Greg Janée1 and James Frew2

1Institute for Computational Earth System Science, University of California at Santa Barbara, Santa Barbara, CA 93106-3060.
2Donald Bren School of Environmental Science & Management, University of California at Santa Barbara, Santa Barbara, CA 93106-5131.


Preserving any type of digital information requires preserving both the "bits" comprising the information, and sufficient context (metadata) to support interpreting the bits in the future. Unfortunately, this context is often implicit or embedded in organizations (e.g., communities of practice) or artifacts (e.g., computing platforms) that are not as survivable as the information itself. Therefore, digital preservation must explicitly preserve context.
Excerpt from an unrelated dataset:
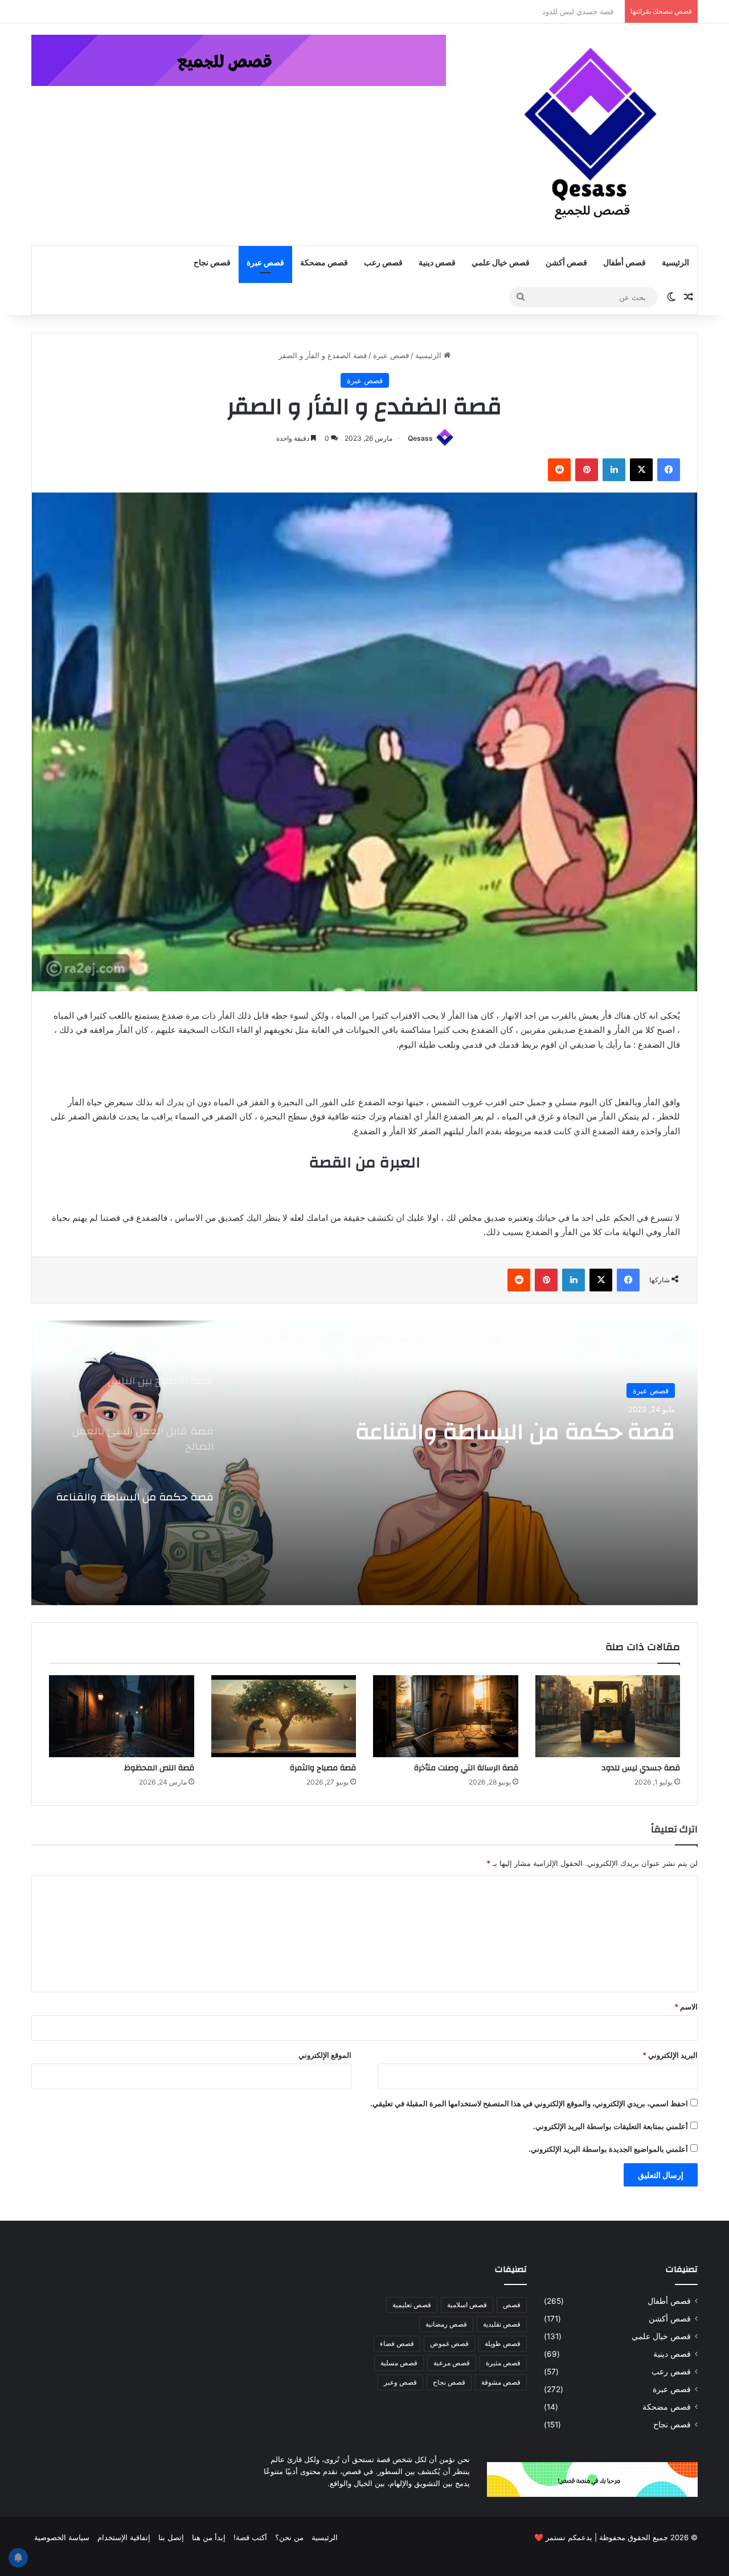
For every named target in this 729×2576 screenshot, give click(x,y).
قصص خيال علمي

Two necessary components of digital scientific information context are formats and provenance. Formats describe the syntax and low-level semantics of digital information objects (e.g., files). The library community has promulgated format registries (e.g, PRONOM, GDFR, digitalpreservation.gov) that allow archival objects to refer to format definitions using standardized persistent identifiers. Format registries maintain this context separately from the information that references it, but make no archival guarantees about the context's survival. Meanwhile, the scientific community has focused on capturing the provenance of scientific information, typically as a formal workflow specification of the processing steps that created the information. Unfortunately, there is as yet no standard for scientific workflows, nor any guarantee that a specification that can reproduce information is sufficient for understanding it.
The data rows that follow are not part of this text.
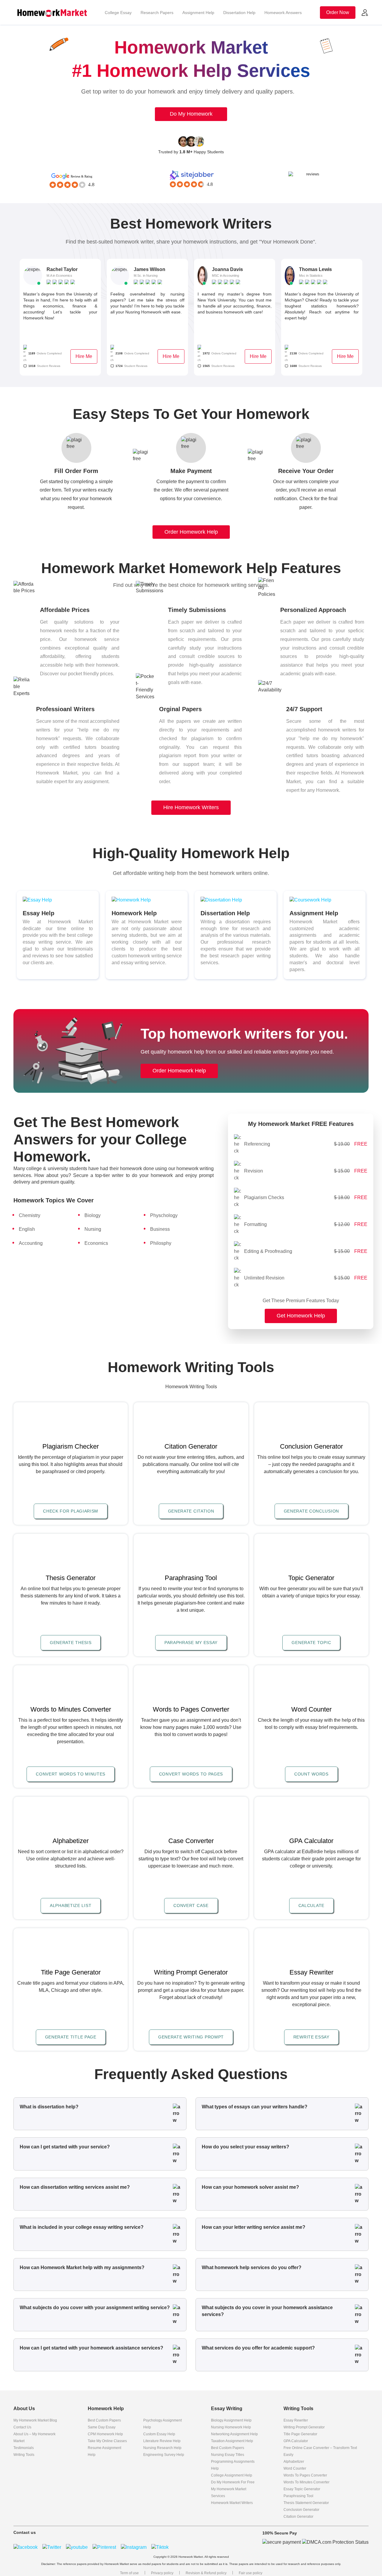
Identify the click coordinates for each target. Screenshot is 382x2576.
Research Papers (157, 12)
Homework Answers (283, 12)
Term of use (129, 2573)
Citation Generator (298, 2516)
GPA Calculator (296, 2441)
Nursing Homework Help (231, 2427)
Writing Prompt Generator (304, 2427)
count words (311, 1774)
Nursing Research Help (162, 2448)
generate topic (311, 1642)
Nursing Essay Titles (227, 2455)
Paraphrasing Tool (298, 2496)
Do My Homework (191, 114)
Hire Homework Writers (191, 807)
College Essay (118, 12)
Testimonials (23, 2448)
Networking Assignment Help (234, 2434)
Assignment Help (198, 12)
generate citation (191, 1511)
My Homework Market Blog (35, 2420)
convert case (190, 1905)
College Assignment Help (231, 2475)
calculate (311, 1905)
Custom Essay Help (159, 2434)
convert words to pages (191, 1774)
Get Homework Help (301, 1315)
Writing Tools (23, 2455)
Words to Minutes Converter (306, 2482)
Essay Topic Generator (302, 2489)
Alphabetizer (294, 2461)
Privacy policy (162, 2573)
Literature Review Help (162, 2441)
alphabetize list (70, 1905)
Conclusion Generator (301, 2510)
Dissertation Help (239, 12)
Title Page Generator (300, 2434)
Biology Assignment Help (231, 2420)
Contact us (22, 2427)
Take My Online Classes (107, 2441)
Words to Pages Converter (305, 2475)
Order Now (337, 12)
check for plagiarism (70, 1511)
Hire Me (84, 356)
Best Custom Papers (104, 2420)
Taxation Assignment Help (232, 2441)
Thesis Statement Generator (306, 2503)
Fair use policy (250, 2573)
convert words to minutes (70, 1774)
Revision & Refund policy (206, 2573)
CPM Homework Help (105, 2434)
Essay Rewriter (296, 2420)
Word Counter (295, 2468)
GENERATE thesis (71, 1642)
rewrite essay (311, 2037)
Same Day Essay (101, 2427)
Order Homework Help (191, 532)
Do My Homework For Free (233, 2482)
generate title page (70, 2037)
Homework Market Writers (232, 2503)
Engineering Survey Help (163, 2455)
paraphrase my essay (191, 1642)
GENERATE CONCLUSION (311, 1511)
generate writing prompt (191, 2037)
We describe new technologies that may prove a better fit for preserving scientific information context. The National Geospatial Digital Archive (NGDA) data model represents formats as archival objects containing specifications, software implementations, and other documentation. A format registry is simply an archive that happens to hold archival objects representing formats. Both format and provenance relationships are represented by typed references. Any archival object may reference any other object for its interpretation: the referenced object may be a "file format" object or an object containing dataset documentation, and may reside in the same archive or in another. Cross-archive references capture whole-archive dependencies (summarized by whole-archive descriptors located at the root of each archive), allowing us to describe the familiar situation of an entire archive referencing a format registry, or a source data center.
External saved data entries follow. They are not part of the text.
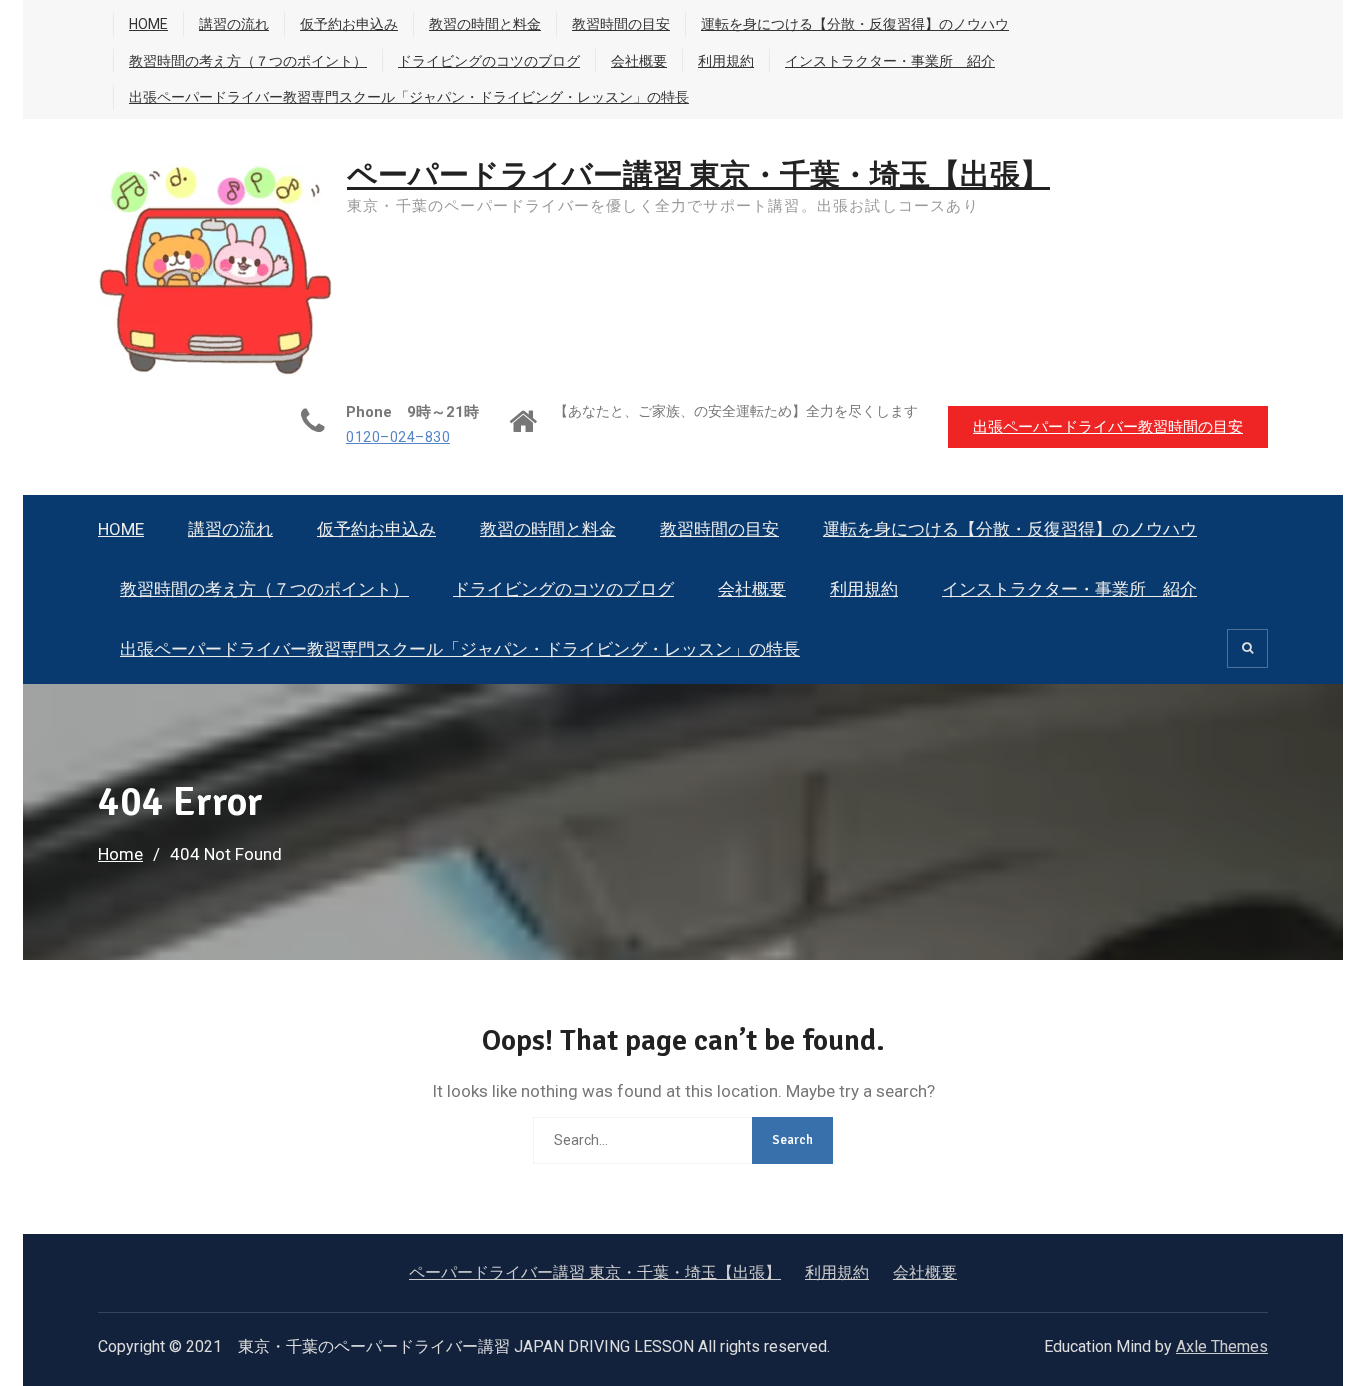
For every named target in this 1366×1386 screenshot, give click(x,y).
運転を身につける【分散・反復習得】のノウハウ (855, 24)
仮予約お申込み (349, 24)
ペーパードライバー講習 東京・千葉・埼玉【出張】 (698, 175)
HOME (148, 24)
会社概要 (639, 61)
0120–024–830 (398, 437)
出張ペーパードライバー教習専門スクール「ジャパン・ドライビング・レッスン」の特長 (409, 97)
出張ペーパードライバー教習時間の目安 (1108, 427)
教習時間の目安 (621, 24)
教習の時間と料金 (485, 24)
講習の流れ (234, 24)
We describe as a case study the archiving of the Earth science data records (ESDRs) being produced by the UCSB NASA-funded Ocean MEaSUREs project. The data's context includes complex formats, scientific literature, and software (both commercial and locally-developed). The data's provenance includes dependencies on multiple versions, parameter settings, and satellite data sources. By addressing how much context is required to preserve these data, we hope to begin to answer the question: What does it mean for a library to assume responsibility for a science dataset?